Ind-Ra said it expects higher-rated corporates to directly benefit in the short term, but the investment norms for most investor classes will require changes to move down the credit curve.
According to Ind-Ra estimate, the number of borrowers above the threshold of Rs 10,000 crore debt obligation aggregates 50 - of which potentially 24 are either stressed or fairly vulnerable.
To deepen the corporate bond market, RBI yesterday announced a slew of changes in fixed income and currency markets. It allowed lenders to issue 'masala bonds' and will accept corporate bonds under the liquidity adjustment facility (LAF).
The rating agency noted that the increase in the aggregate partial credit enhancement ceiling to 50 per cent from the earlier 20 per cent will help corporates raise money through bonds.

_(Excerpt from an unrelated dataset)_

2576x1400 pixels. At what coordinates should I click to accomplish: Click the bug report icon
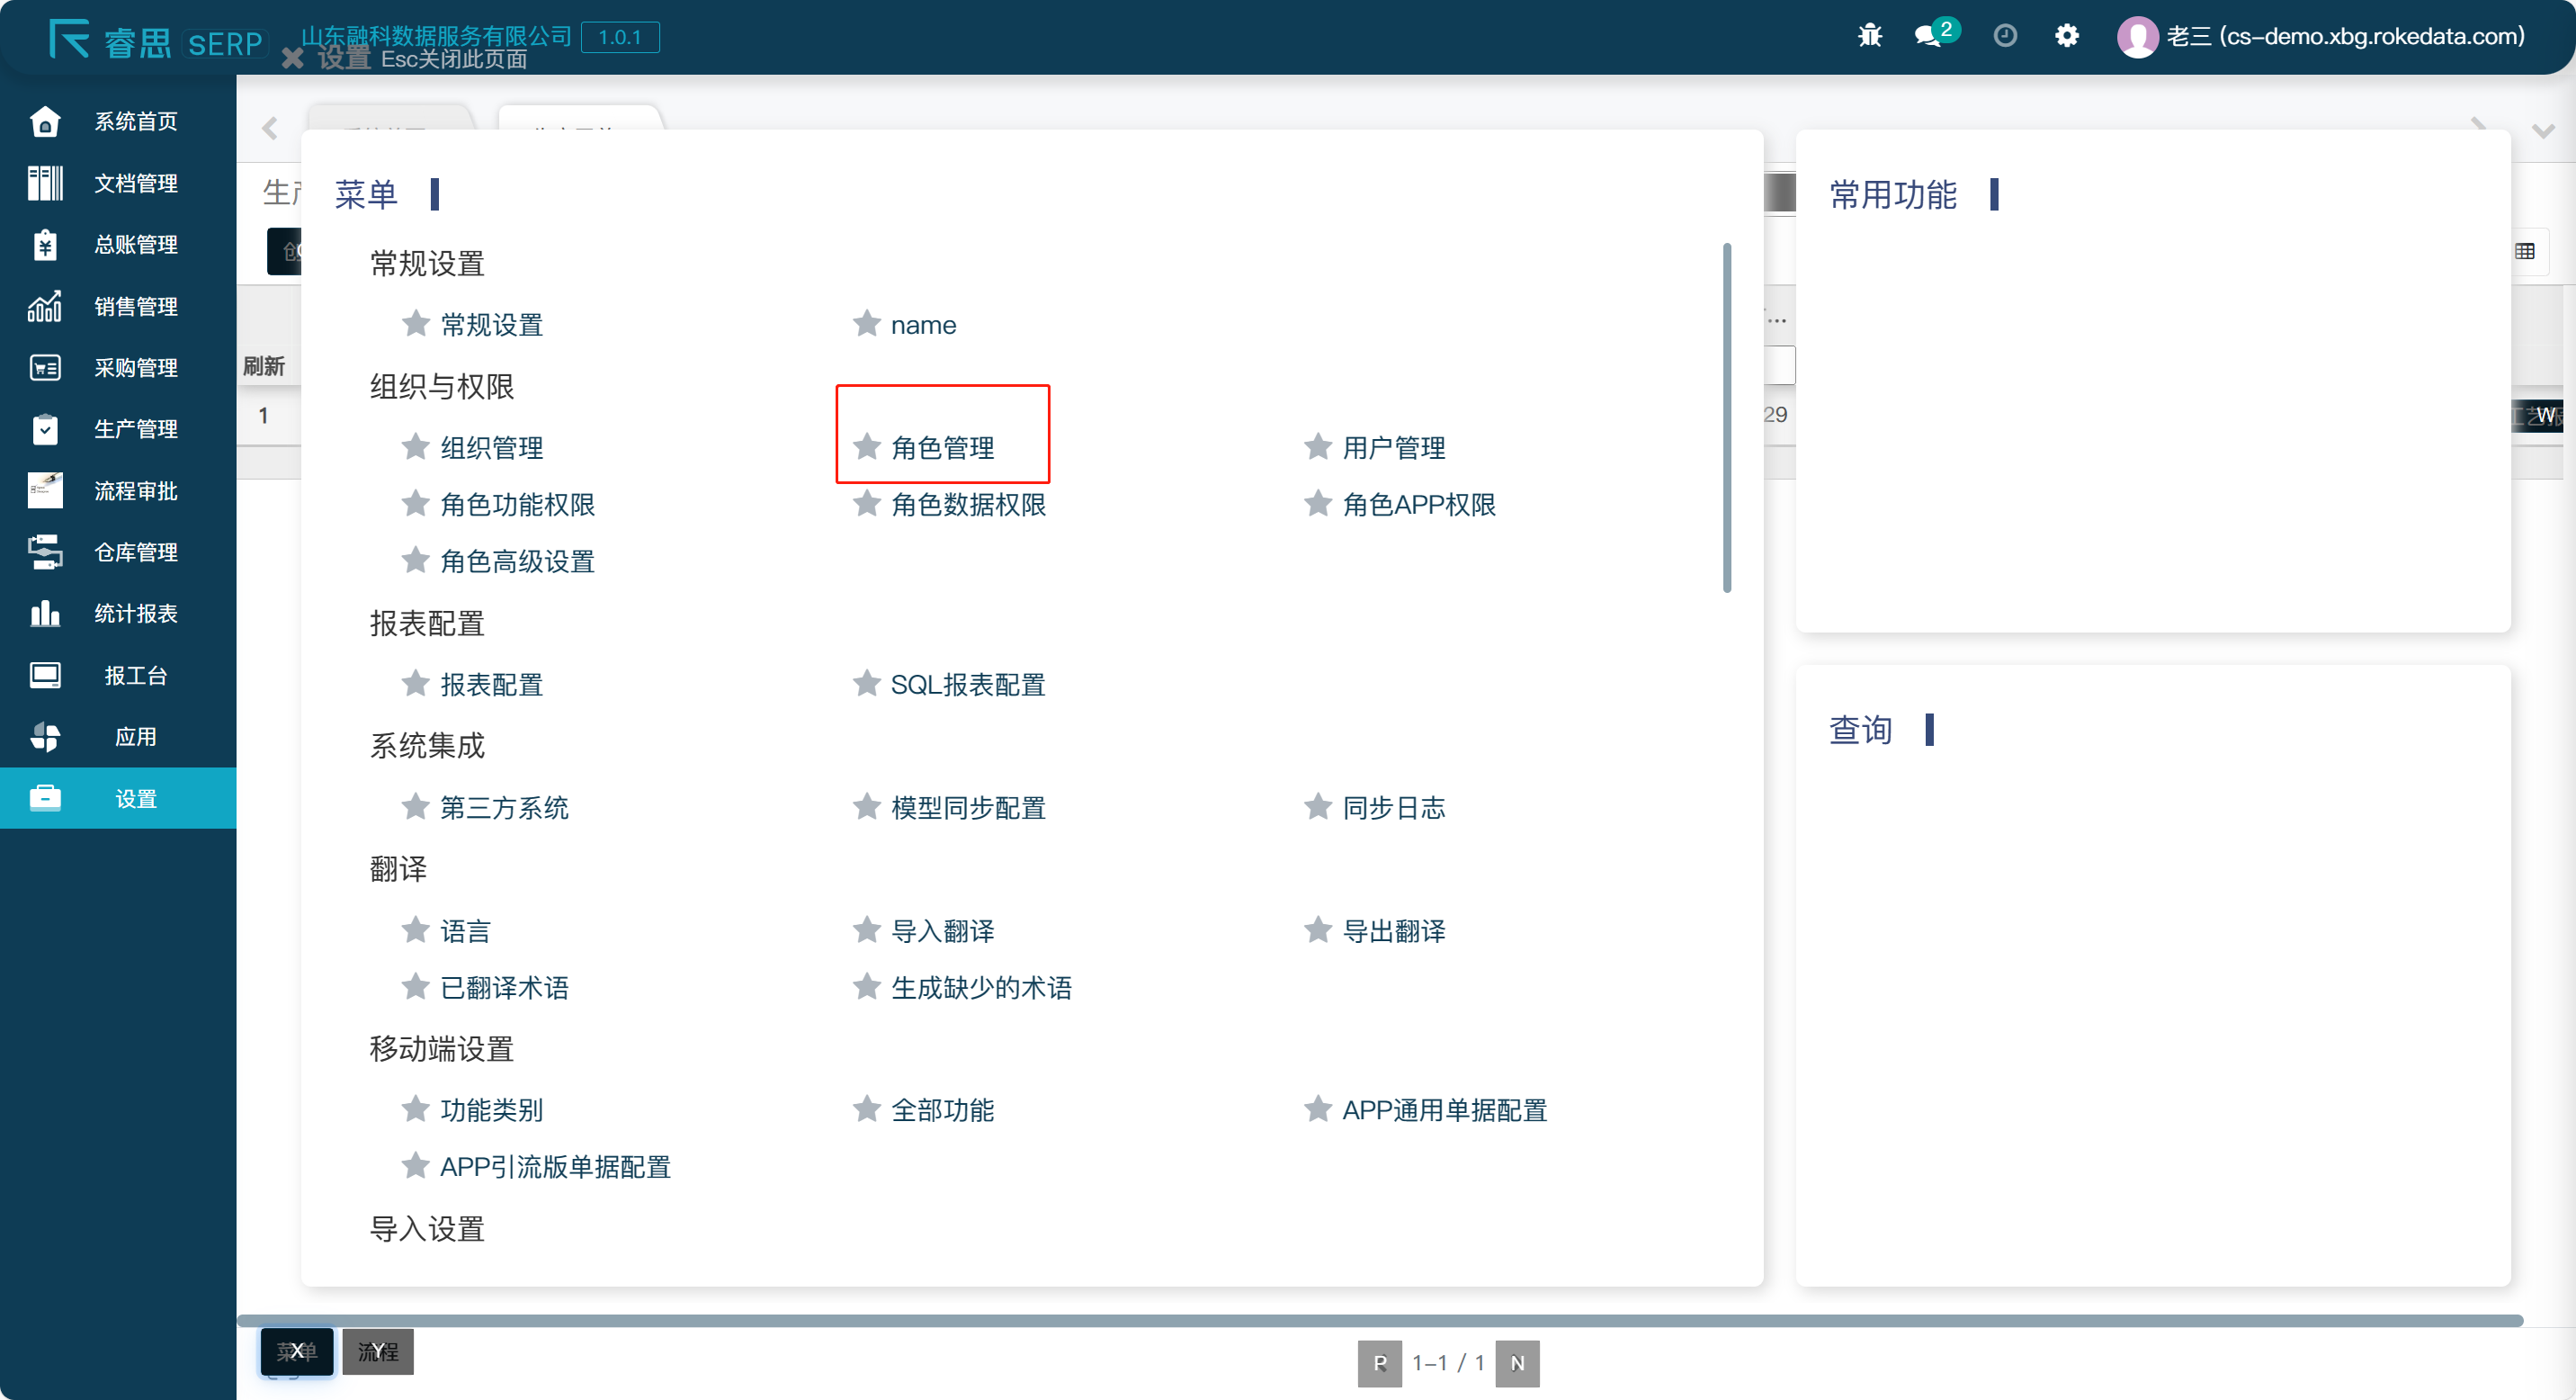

"This will help develop a robust secondary market for AAA rated bonds (assuming the final guidelines restrict it to AAA paper)," it said.
Stating that with the change in the issuance guidelines for masala bonds, the rating agency said India banks can take advantage of the negative sovereign yield and use this opportunity to tap international markets.
Ind-Ra estimates that banks need to raise Rs 71,000 crore through bonds in 2017-18, assuming credit growth of 8-9 per cent.